To handle dynamic column names in Power Query without breaking your transformation steps, several techniques are available to reference column positions and headers or to create a flexible transformation process through list functions. Here are three main approaches:
1. Column Indexing Instead of Hard-Coded Names
Use column positions instead of directly hard-coding column names. Use either Table.ColumnNames or Table.SelectColumns. For example, if you always need the first column regardless of its name:
let
Source = YourDataSource,
ColumnNames = Table.ColumnNames(Source),
FirstColumnName = ColumnNames{0},
TransformedTable = Table.SelectColumns(Source, {FirstColumnName})
in
TransformedTable
This ensures that even if the column name changes, Power Query will still retrieve the first column.
2. Rename Columns Dynamically Using a Mapping Table
If column names change but follow a predictable pattern, you can create a mapping table to standardize names dynamically:
let
Source = YourDataSource,
OldNames = Table.ColumnNames(Source),
NewNames = {"StandardColumn1", "StandardColumn2", "StandardColumn3"},
RenamedColumns = Table.RenameColumns(Source, List.Zip({OldNames, NewNames}))
in
RenamedColumns
This approach ensures that regardless of the source column names, they are renamed consistently based on your predefined structure.

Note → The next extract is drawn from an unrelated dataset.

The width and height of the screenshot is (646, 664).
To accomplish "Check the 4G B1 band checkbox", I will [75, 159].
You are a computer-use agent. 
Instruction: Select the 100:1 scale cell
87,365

3. Handle Unknown or Extra Columns Dynamically
If new columns are added unpredictably, you can dynamically transform only the required columns using a filter:
let
Source = YourDataSource,
RequiredColumns = {"ColumnA", "ColumnB", "ColumnC"},
ExistingColumns = List.Intersect({Table.ColumnNames(Source), RequiredColumns}),
FilteredTable = Table.SelectColumns(Source, ExistingColumns)
in
FilteredTable
This ensures that Power Query only processes columns that exist while ignoring new or missing columns.